*Task to complete:* Write the data out again exactly, dropping any images it holds.

=====

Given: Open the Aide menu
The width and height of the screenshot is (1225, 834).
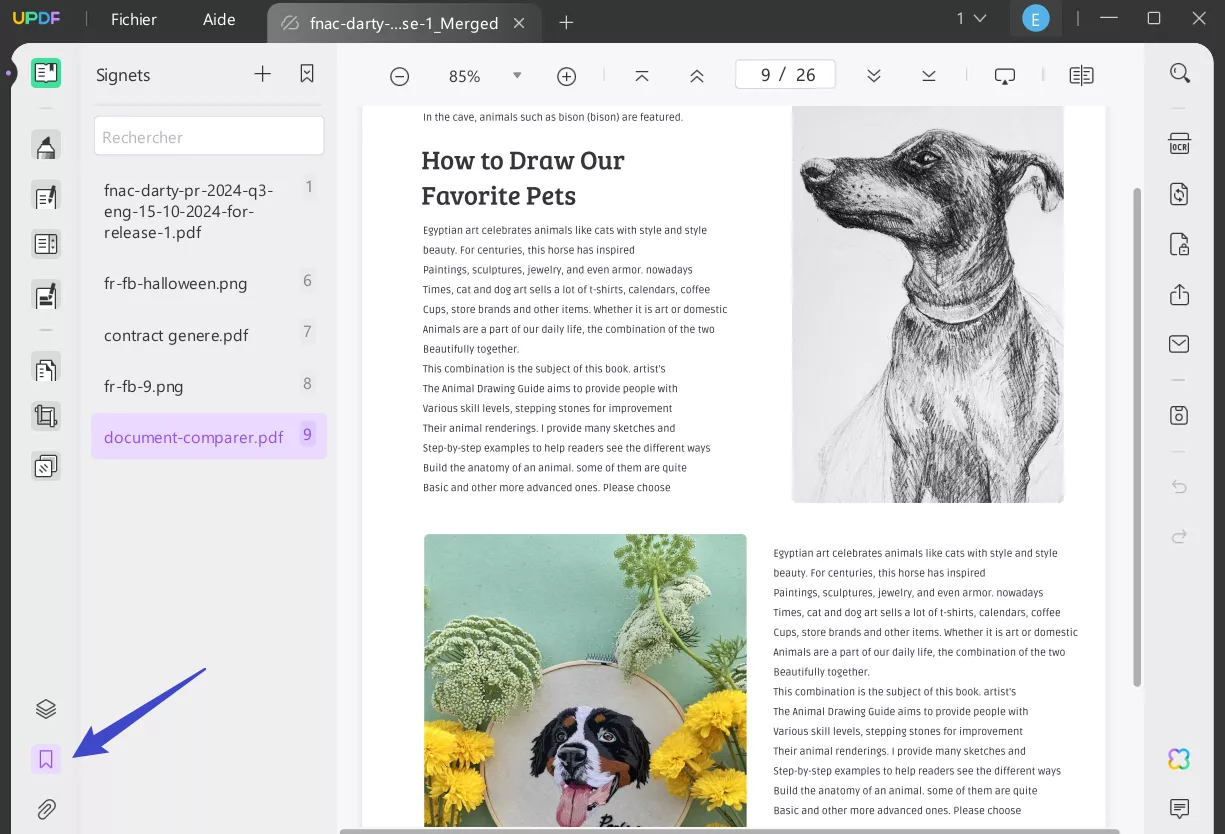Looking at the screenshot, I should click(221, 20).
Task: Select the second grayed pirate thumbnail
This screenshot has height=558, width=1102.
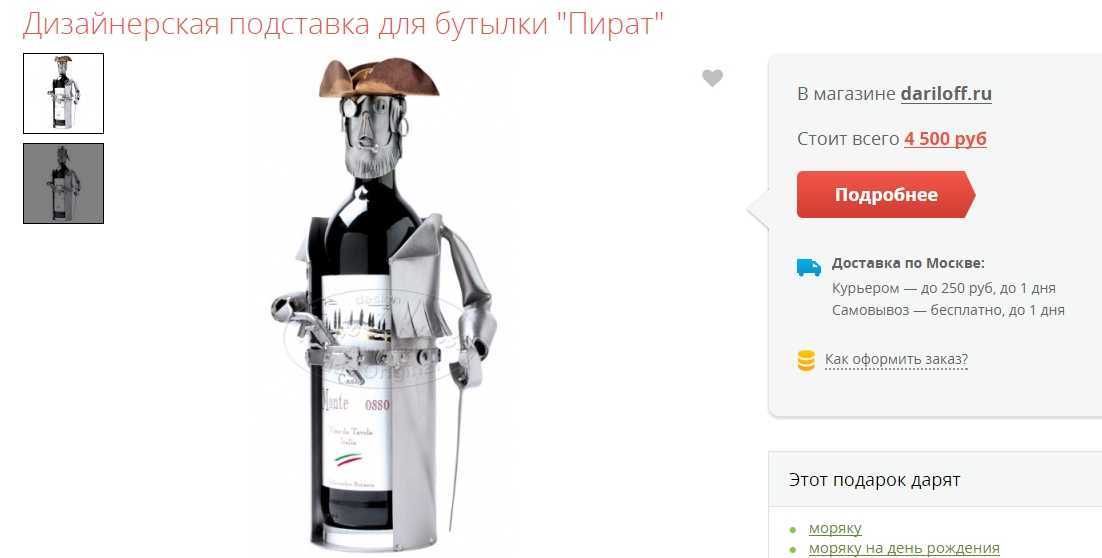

=====

*Result below:*
Given: Open the Aide menu
The width and height of the screenshot is (1225, 834).
Looking at the screenshot, I should click(221, 20).
Task: Select the second grayed pirate thumbnail
This screenshot has height=558, width=1102.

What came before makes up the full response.